Atelier Essai
Bienvenue chez les bactéries
Structurées, astucieuses, solidaires: les bactéries n’ont rien à envier aux êtres humains, avec qui elles entretiennent une relation millénaire. C’est peut-être même le contraire. Voici celles à qui nous devons tout.
Texte—Gabrielle Anctil
Photos—Chloé Savard
L’être humain est-il vraiment l’espèce vivante la plus intelligente sur Terre ? J’aime l’idée que la réponse soit « non » — peut-être parce que j’ai consacré l’essentiel de ma jeunesse à lire de la science-fiction. Dans ma tête, une espèce suprabrillante serait forcément plus grande que nous. Et elle serait malveillante, tirant furtivement les ficelles du monde.
Mon imaginaire a (presque) tout faux, à en croire Predrag Slijepcevic, professeur de biologie de l’Université Brunel à Londres, qui a cependant un candidat à proposer. Plus grand que nous ? Non. Malveillant ? Pas exactement. Furtif ? Absolument. Les organismes qu’il considère comme les plus futés peuvent survivre au fond des océans et dans les eaux acides des sources chaudes. Ils rôdent à la surface de notre peau et contribuent au maintien de notre flore intestinale. Mieux : ils sont notre flore intestinale.

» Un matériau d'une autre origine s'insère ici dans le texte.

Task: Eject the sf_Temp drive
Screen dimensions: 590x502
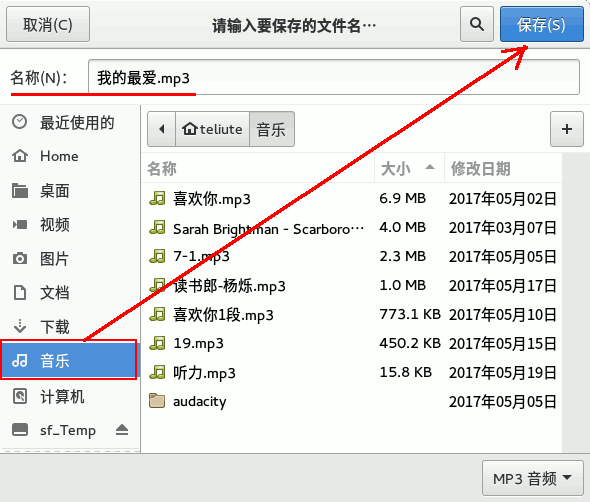Action: point(122,429)
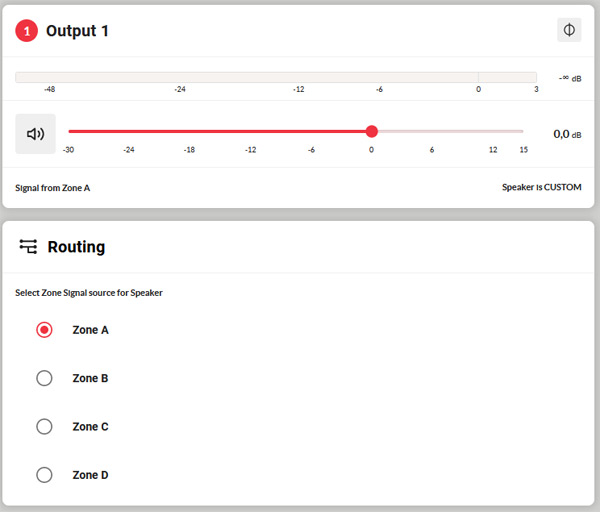
Task: Route speaker to Zone D
Action: 44,475
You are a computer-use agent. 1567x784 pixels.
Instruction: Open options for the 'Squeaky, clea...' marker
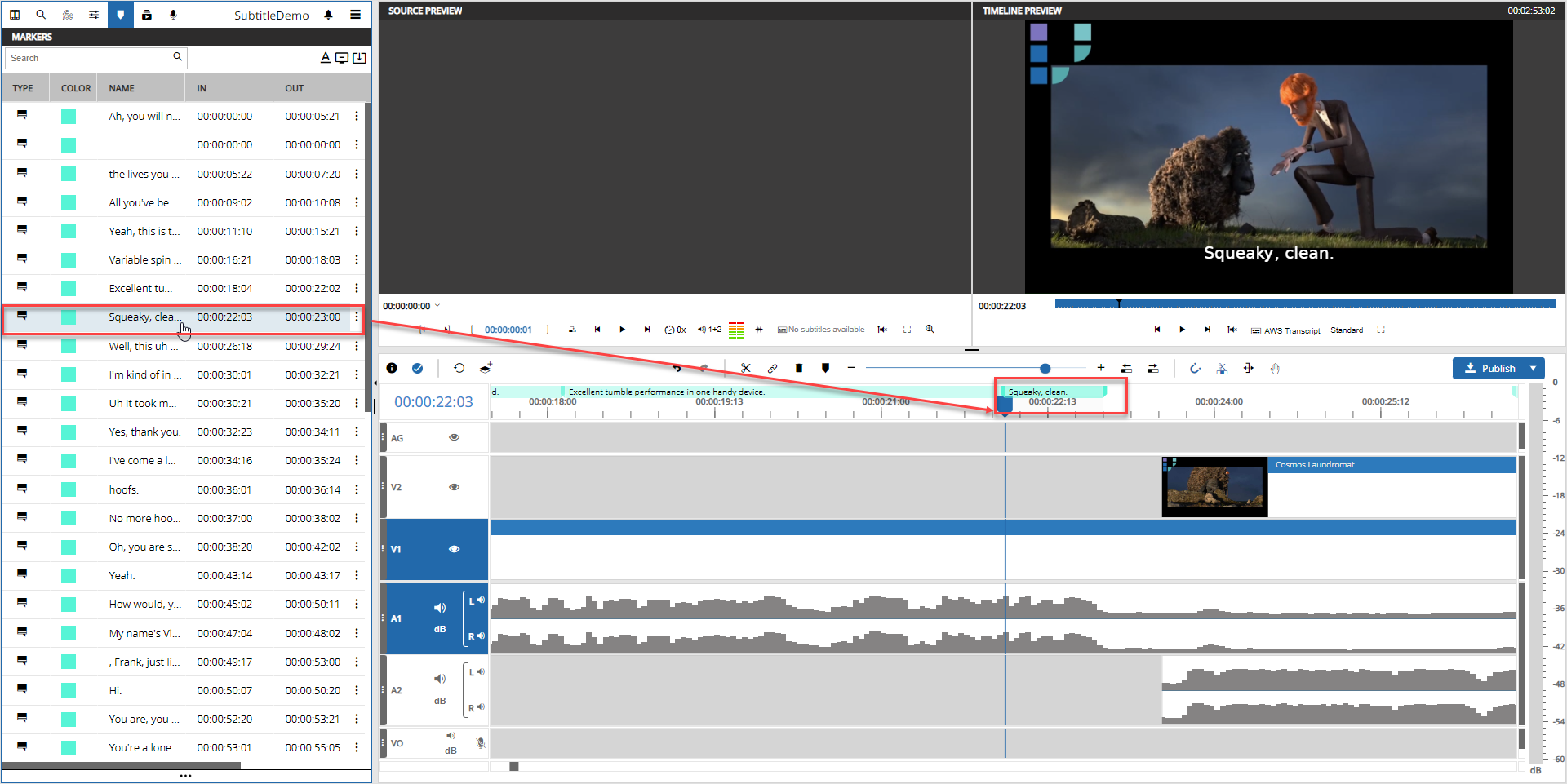357,317

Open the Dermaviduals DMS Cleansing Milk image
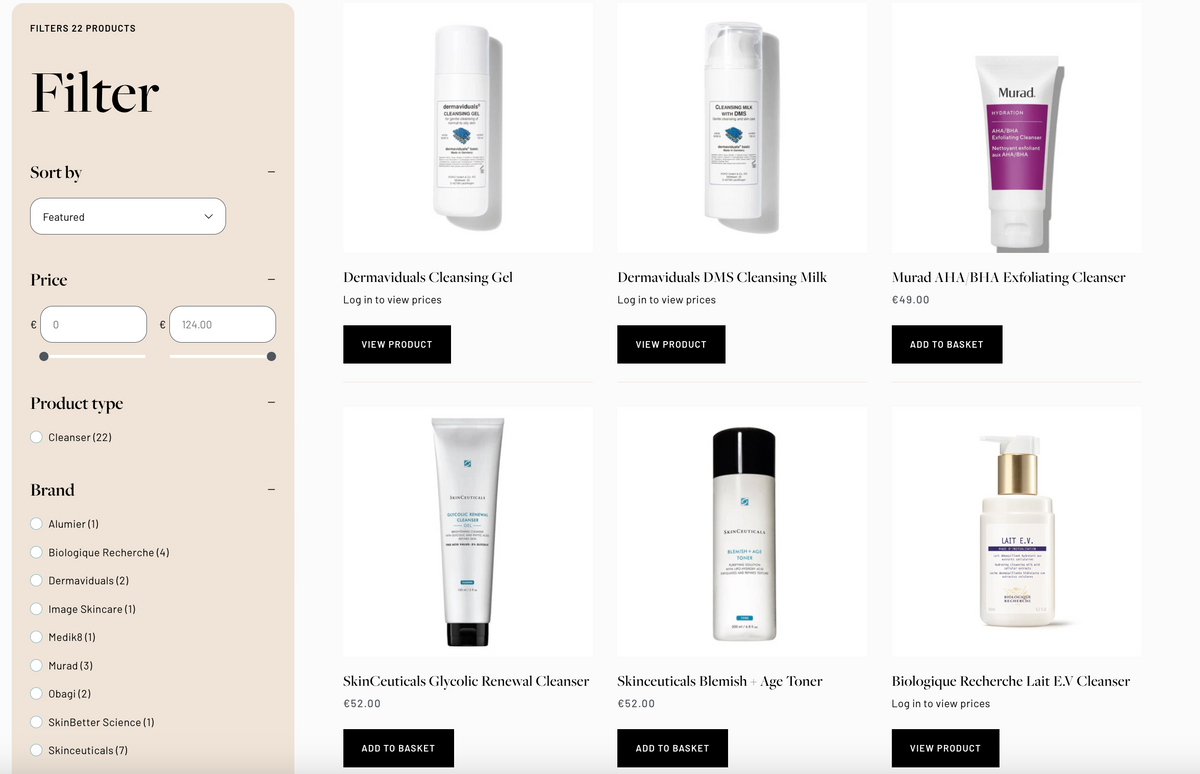(742, 127)
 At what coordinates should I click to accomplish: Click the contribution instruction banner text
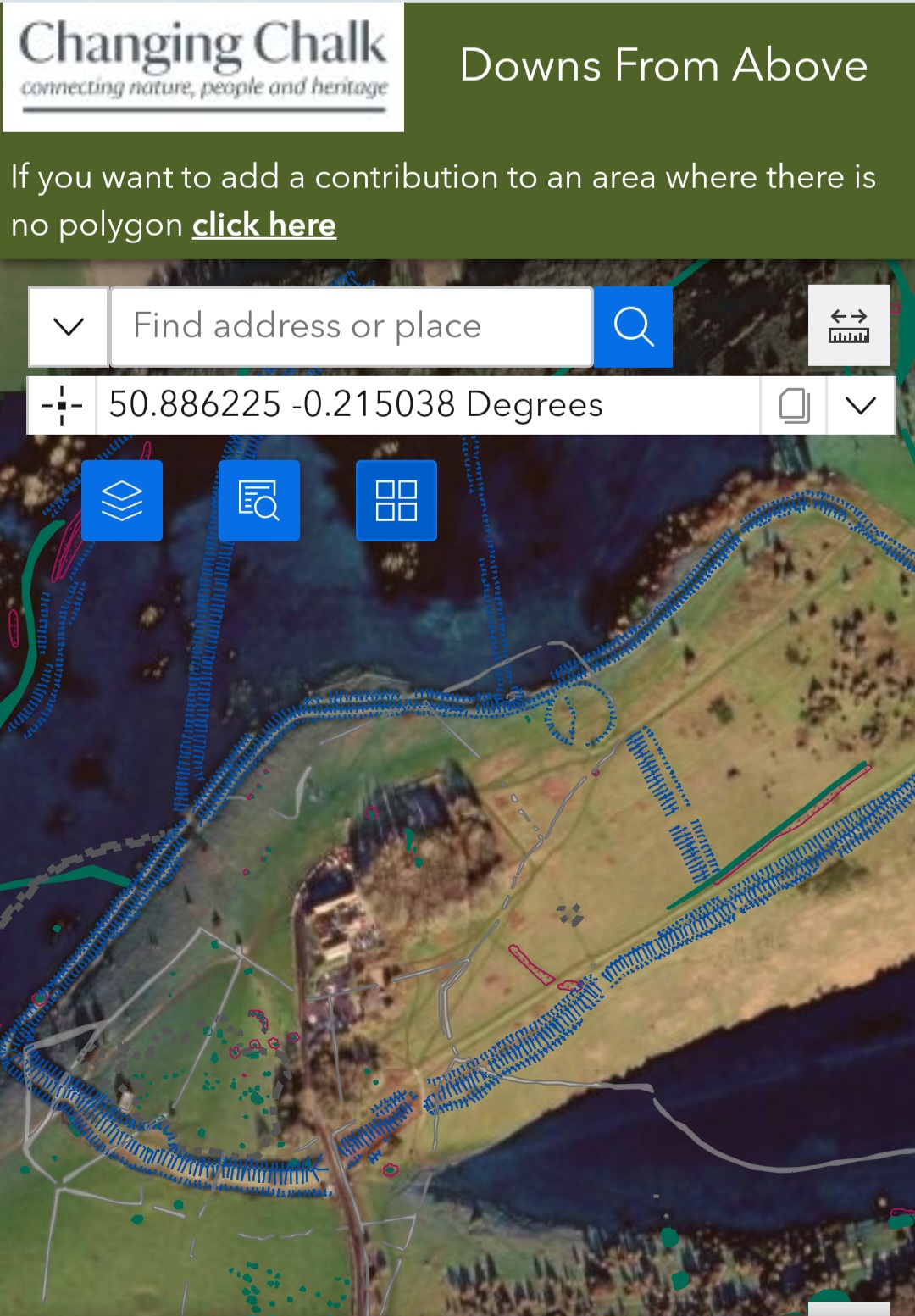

Les bactéries — c’est bien d’elles que je parle — mériteraient peut-être de remporter la palme de l’intelligence.
Rien de mieux pour l’humilité que de s’intéresser à ces êtres microscopiques qui, bien avant l’apparition des ancêtres de nos ancêtres, résolvaient déjà certains des problèmes qui nous donnent des maux de tête aujourd’hui.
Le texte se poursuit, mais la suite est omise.